Florence Elizabeth Riefle’s talents proved fruitful by her willingness to think creatively and to continually adopt higher values for herself. After her death in 1998, she was inducted into the 1999 “Maryland Women’s Hall of Fame” as its first visual artist, and the Maryland State Archives received 350 to 400 of her sketch books of Maryland, Maine, Germany and France to be preserved for future generations. Her work is in private and corporate collections in the U.S. and Japan.
That was not all she accomplished. Florence had the caring heart of a reconciler, recorder, collector, and preservationist — and demonstrations in those areas came in many forms. Being the eldest Riefle daughter, the Riefle family maintained certain expectations she was dutiful to their wishes, but her artistic bent set her apart from their patterns. From her youth, Florence showed an independent indomitable “air,” and graduated from the Maryland Institute in 1931 and in 1933 with honors and a traveling stipend to Europe. In 1934, she married painter Leonard Bahr. Throughout their life they loved the fine arts, museums, hikes, bicycles, canoes and music.
In 1936, they were quoted by the Baltimore Sunpaper as saying they would “rather paint than eat,” and in that year, they had their first of many artistic exhibitions. By 1947 after the war, she, Leonard, and their three children moved from Baltimore to “Edgewood Cottage” on Old Lawyers Hill Rd.
By the 1960’s, social activism became the vehicle for her artistic expression.

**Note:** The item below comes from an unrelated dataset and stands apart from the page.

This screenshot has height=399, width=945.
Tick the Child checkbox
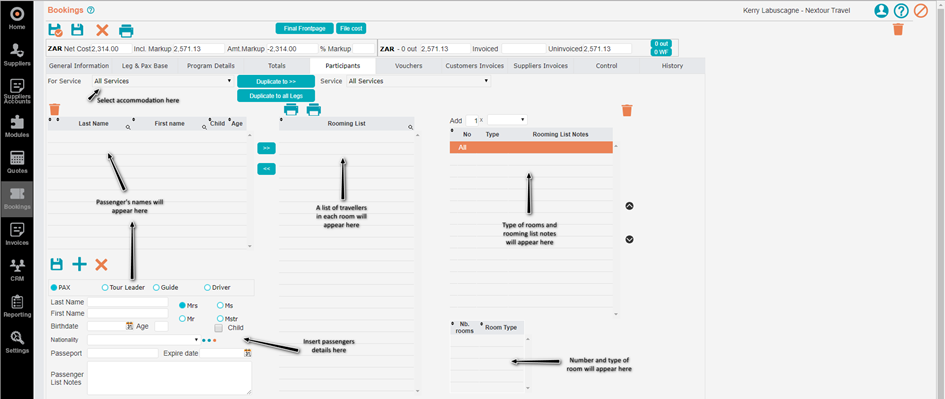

Two of the many authors that helped shape her consciousness were Thomas Merton and Alan Paton, carrying the understanding that the steps to “peace” were viable actions to undertake and not political or philosophical concepts. She became a member of the Howard Co. Peace Action Committee (“HoCoPAC”). In her family, everyone had an opinion – yet she set her course. Florence pursued non-retaliatory anti-war, anti-bomb, and civil rights marches with her sketchbook in tow. She attended the March on Washington and was temporarily arrested in a Pentagon protest on May Day in D.C. She also helped feed children of low-income families in breakfast programs initiated by the Black Panthers.
Too sensitive to sketch outright violence, she mirrored the times in her art with worthwhile images of day-to-day life, symbols of hope and truth, designs of nature, and significant Maryland events like the trials of the Catonsville Nine and the trial of Gov. Mandel’s indictment. After the martyrdom of Martin Luther King, Jr., she created a burnt wood relief in his honor and gave it to the NAACP for its national headquarters.

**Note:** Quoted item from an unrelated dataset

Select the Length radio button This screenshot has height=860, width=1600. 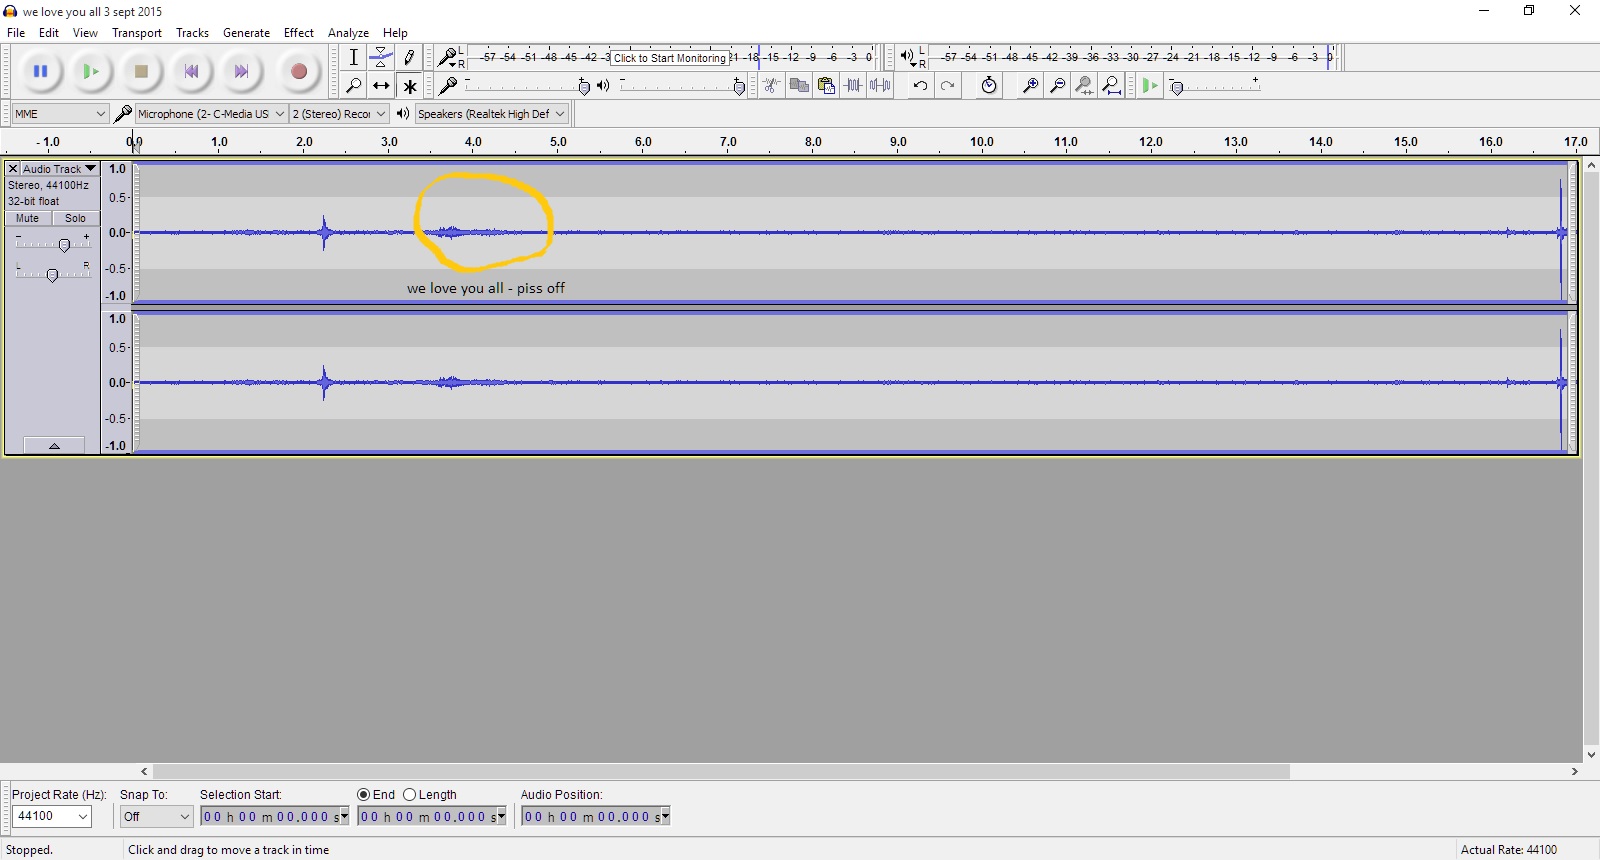click(x=410, y=795)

In 1967, Florence earned her MFA degree in Education and Printmaking from MICA. Within twenty years, she also studied both Biology and German at the Catonsville Community College. She illustrated children’s books and poems, had numerous one-woman and group traveling exhibitions of her paintings and prints, and won prizes throughout her life. For a time, she was a secretary for the Elkridge Heritage Soc’y. and she had memberships in the National Association of Women Painters & Sculptors, the Pen Women, and the League of Women Voters, ss well as winning a “Peace and Freedom” award in 1970 for her artistic achievement and commitment to peace from the Women’s League for Peace and Freedom.
Florence was also a collector. She opened the “Humpty Dumpty” doll museum in Ellicott City, by which she became the subject of a Maryland TV news documentary “Maryland By George” in 1983. She also was an antiques dealer in Fells Point and at the Ellicott City Antique Depot. After the death of Leonard, she remained active with her watercolors and printmaking, including designing an historic designation marker of the Elkridge Assembly Rooms posted at the entrance of Lawyers Hill Road in Elkridge, which sign was later stolen. In 1996, she had a retrospective exhibition at the Peabody Conservatory’s Galleria Piccola.
Florence’s strengths of character came from having joy in little things, a curious eye, an empathetic heart, a dogged determination — and though not winning all the time — a trust for ultimate victory. These developed the qualities that are remembered by those who value her. Her legacy remains.